• [TASK DETAILS] List each line in the items below that contains the string "width".

• [DATA SHOWN]
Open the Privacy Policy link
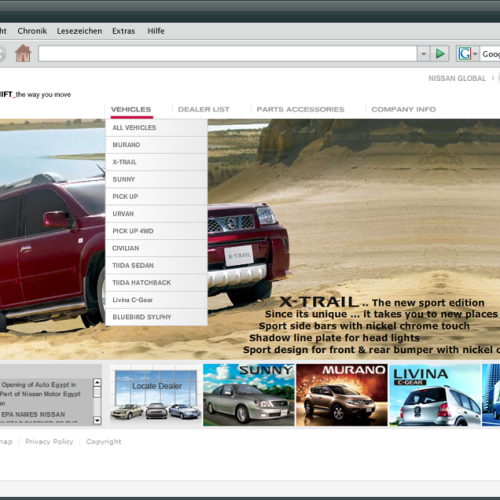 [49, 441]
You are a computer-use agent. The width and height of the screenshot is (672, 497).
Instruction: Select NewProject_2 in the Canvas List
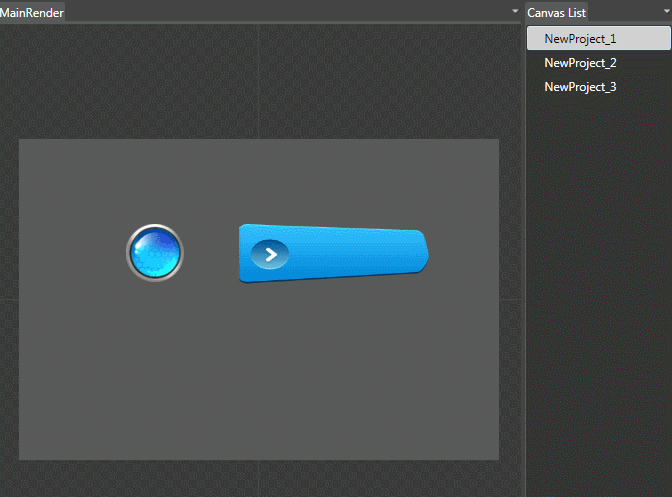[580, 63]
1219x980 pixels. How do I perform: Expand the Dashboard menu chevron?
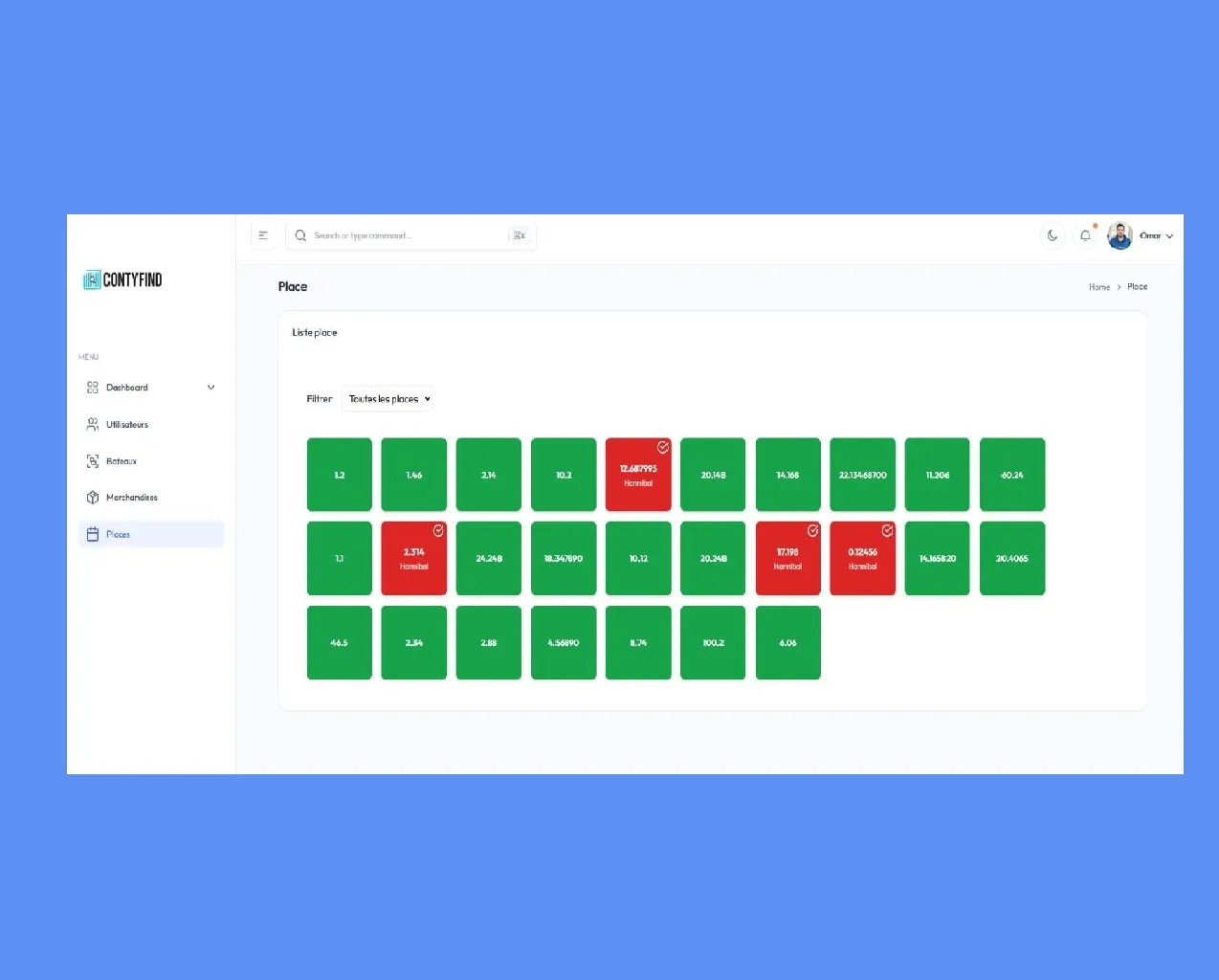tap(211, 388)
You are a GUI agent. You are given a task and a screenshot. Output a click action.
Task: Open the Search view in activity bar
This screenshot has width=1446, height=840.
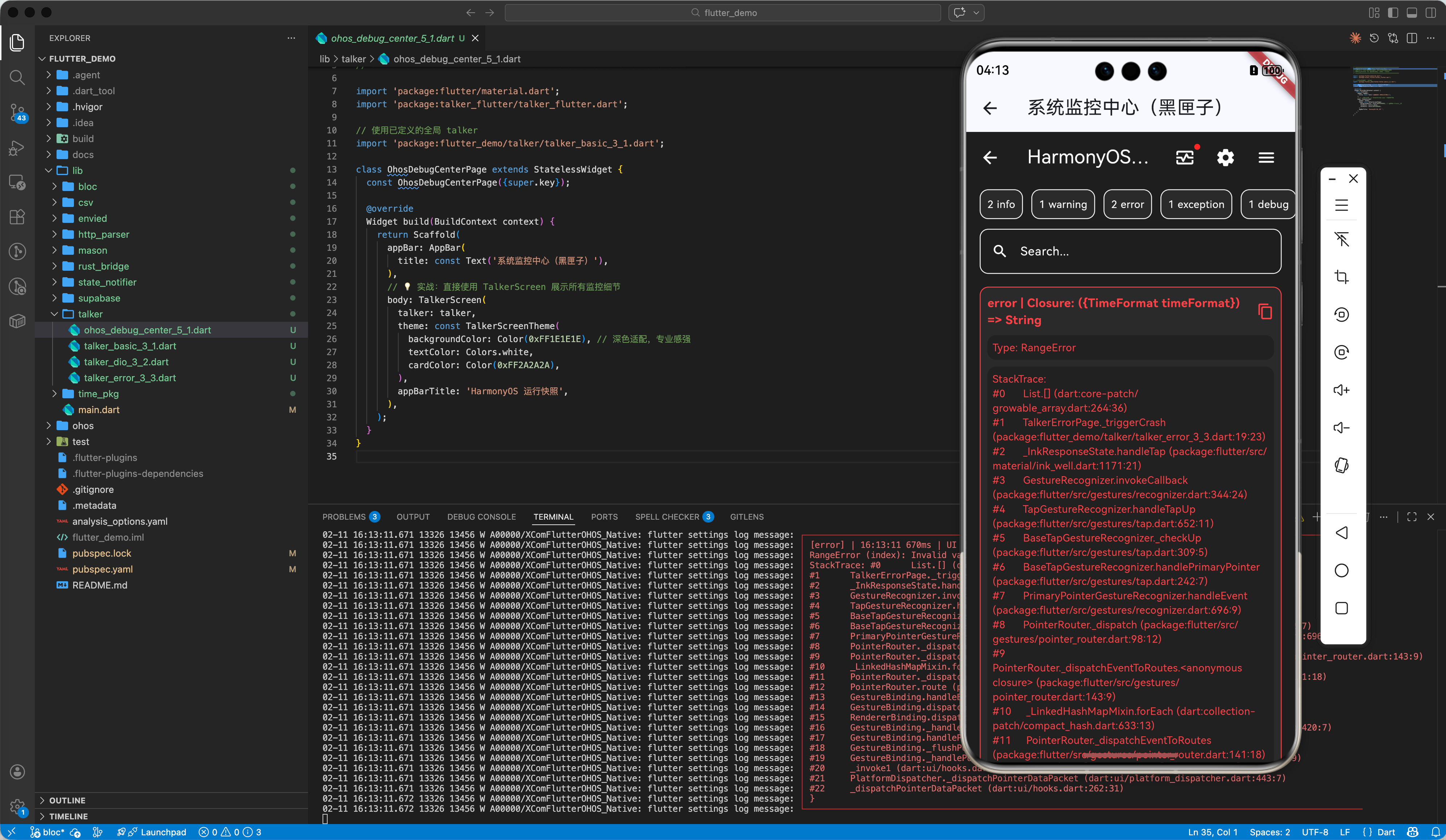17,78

• [THE SOLUTION]
You are a computer-use agent. The width and height of the screenshot is (672, 497).
This screenshot has width=1446, height=840.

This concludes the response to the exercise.